The closest structural homolog of PsyPAH known to date is VinJ [18], but the most and only exhaustive analysis of the binding mode among homolog structures has been carried out with APF1 [50] (Table S2). Comparison of residues comprising different regions of APF1 (E1, S1, S1′ [50,55]) with those of PsyPAH, VinJ, and MysPAP reveals totally conserved residues, despite a low overall conservation (Table S3). The different substrate scope of VinJ compared to APF1 was explained by the presence of a unique polyketide binding tunnel (which partly correspond to the E1 site, Tables S3 and S4) and a smaller S1 site in VinJ [18]. These unique feature of VinJ is necessary for polyketide moiety fitting on the surface of the enzyme (and other VinJ-proteins used for the synthesis of β-amino acid containing macrolactams [18]). Comparison of this hydrophobic tunnel with PsyPAH, APF1, and MysPAP confirms the unique character of this binding site in VinJ, which shows an overall higher hydrophobic character (Figure S4, Table S4).
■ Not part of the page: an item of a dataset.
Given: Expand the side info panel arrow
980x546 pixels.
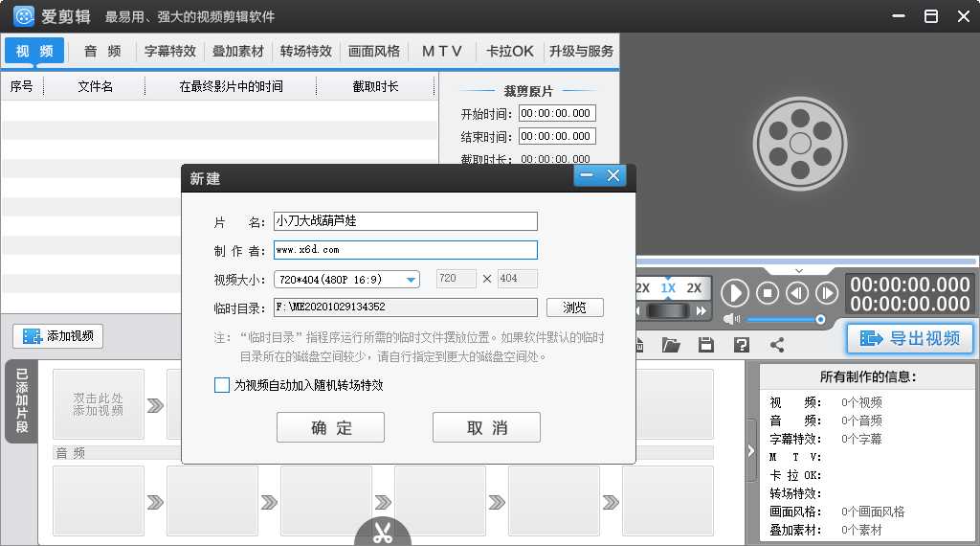Looking at the screenshot, I should point(751,451).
Specifically, residues F176VinJ and Y205VinJ were hypothesized to provide additional hydrophobic interactions with the polyketide chain of the substrate [18]. However, counterpart residues in PsyPAH, APF1, and MysPAP are overall more polar (Table S4). In this sense, E200APF1 (counter part of Y205VinJ) has been experimentally proven to be responsible for peptide docking [55], (see below). These structural differences suggest that PsyPAH is not a VinJ-type protein, and also supports a closer binding mode and catalytic mechanism to that reported for APF1 (Table S4).
Different Proline-containing liganded structures of APF1 (Table S2), PDBs 1XQY, 1XRP, and 1XRR, [55] show Y178APF1 and E200APF1 as responsible for Pro-docking at the E1 site (Figure 6). The counterpart of Y186PsyPAH and D208PsyPAH residues plausibly have a key role in substrate positioning at PsyPAH; in fact, D208PsyPAH shows alternative orientations, suggesting a dynamic character for substrate binding. A lower volume of the PsyPAH SBG is observed when compared to APF1 (Figure 6) arising from (i) displacement of P176-V190PsyPAH helix towards the catalytic domain (originating from the “closure” of the frontside of the E1 site by L179-D208PsyPAH) and (ii) the presence of longer or more voluminous side chains at the backside of the E1 site (Figure 6).
R183PsyPAH generates a stacking interaction with W196PsyPAH (W188APF1), closing the backside of the SBG, impeding the allocation of longer peptides. Residues L179PsyPAH (Q171APF1) and R183PsyPAH (N175APF1) would also hamper the presence of similar peptide ligands in PsyPAH (Figure 6). Finally, F204PsyPAH (L196APF1) and I207PsyPAH (A199APF1) reduce the SBG cleft volume, producing a higher hydrophobic character of this site compared to APF1, but lower than that presented by VinJ [18]. In fact, the hydrophobicity of this site would partly explain why PsyPAH can hydrolyze different aliphatic/aromatic amino acid amides, or even why the p-nitroanilide derivatives were hydrolyzed more efficiently than the amide derivatives (Table 2); the environment generated by Y186PsyPAH, W196PsyPAH, and F204PsyPAH seems highly appropriate for the accommodation of an aromatic moiety. In this sense, it might be interesting to ascertain whereas other L-amino acid-amide derivatives with more voluminous amide substituents could be a more suitable starting material for their kinetic resolution using this subfamily of L-amidases. These differences in the SBG would support the different substrate specificity of PAHs when compared to PAPs.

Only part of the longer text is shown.